O surgimento dos primeiros casos suspeitos de varíola dos macacos no Brasil estimula perguntas sobre o alcance da doença. É tão perigosa quanto a covid-19? É possível que cause uma nova pandemia? Quem está protegido contra a doença? Há vacinas disponíveis contra o vírus?
Na segunda-feira (30), o Ministério da Saúde informou que investiga dois casos suspeitos da varíola dos macacos, um em Santa Catarina e outro no Ceará. Além desses, a Secretaria Estadual de Saúde (SES) do Rio Grande do Sul confirmou que monitora a situação de um morador de Porto Alegre, que retornou de uma viagem ao exterior no início deste mês.
Na última atualização, na quinta-feira (26), a Organização Mundial da Saúde (OMS) confirmou o registro de 257 casos de varíola dos macacos em 23 países fora da África, continente onde a doença é endêmica. Além disso, a organização investiga outros 120 casos. Não há registros de mortes até o momento.
Eduardo Sprinz, chefe do Serviço de Infectologia do Hospital de Clínicas de Porto Alegre (HCPA), diz que não há motivos para acreditar que os casos registrados no mundo nos últimos dias possam causar algo próximo ao vivenciado na crise sanitária do coronavírus.
— Estamos ressabiados com a covid, mas o temor de (que surja) uma pandemia está muito longe. Tudo o que faltava e falta contra a covid-19, nós temos sobrando em relação à varíola dos macacos. Ela não é tão transmissível quanto o vírus da varíola humana e é muito menos transmissível que o da covid — explica.
Sprinz acredita que quem foi imunizado com a vacina contra a varíola humana no passado (no Brasil, a campanha ocorreu entre as décadas de 1960 e 1970) terá alguma proteção contra a dos macacos, porque os vírus são parecidos. Para o professor, o registro de casos no Brasil é uma situação esperada por causa das viagens: em um mundo globalizado, no qual os indivíduos se deslocam, quando uma doença é registrada em um lugar, é grande a possibilidade de que casos ocorram em outros.
Histórico das varíolas
A varíola humana foi considerada erradicada em todo o mundo em 1980. No Brasil, uma campanha nacional de vacinação feita nas décadas de 1960 e 1970 garantiu ao país a certificação internacional da erradicação da doença em 1973. Desde então, não foram mais organizadas campanhas de imunização.

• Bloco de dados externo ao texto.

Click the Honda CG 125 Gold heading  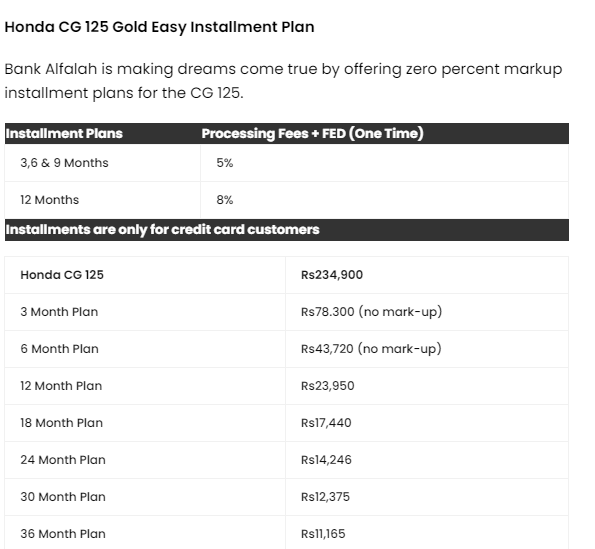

Especialistas buscam descobrir se as pessoas vacinadas contra a varíola humana no passado terão algum tipo proteção contra a varíola dos macacos. Esse ainda é um ponto sem consenso hoje, de acordo com Fernando Spilki, virologista e professor da Feevale.
— Quem tomou (a vacina contra a varíola humana), tomou há 50 anos. Não temos certeza se o nível de proteção ainda é o adequado do ponto de vista clínico. Alguma proteção pode ter ficado, mas, como (as pessoas vacinadas) não tiveram contato com o vírus, a tendência é que essa proteção tenha reduzido ao longo do tempo — pontua.
De acordo com virologista, existem tecnologias mais modernas para o combate à varíola dos macacos, mas não há estoques de imunizantes. Isso porque, nos últimos anos, não foi necessário vacinar a população devido à erradicação da doença em todo o mundo. E o cenário deve continuar o mesmo, pois nada justifica, neste momento, a produção em larga escala de vacina para combater os surtos, acrescenta o especialista.
— Não imaginamos uma disseminação tão ampla do vírus. É possível contornar essa crise sem que ela se torne uma pandemia ou que tenhamos grandes epidemias — finaliza Spilki.
O que é a varíola dos macacos
Também conhecida como ortopoxvirosis simia, a varíola dos macacos é uma doença que pode ser transmitida do animal para o homem e vice-versa. Os sintomas dela são parecidos aos da varíola humana: febre, dor de cabeça, dores musculares e dorsais durante os primeiros cinco dias. Depois, aparecem erupções no rosto, palmas das mãos e solas dos pés, lesões, pústulas (bolinhas com pus) e crostas.
A transmissão ocorre com o contato direto com sangue, fluidos corporais, lesões na pele ou membranas mucosas de animais infectados. Também pode ocorrer transmissão entre humanos, que é mais rara, com o contato próximo com secreções infectadas das vias respiratórias, lesões na pele de uma pessoa infectada ou objetos recentemente contaminados com fluidos biológicos ou materiais das lesões de um paciente.
A varíola dos macacos foi identificada pela primeira vez em humanos em 1970 na República Democrática do Congo. Desde 1970, foram registrados casos humanos de ortopoxvirosis simia em 10 países africanos. No início de 2003, também foram confirmados casos nos Estados Unidos, os primeiros fora do continente africano.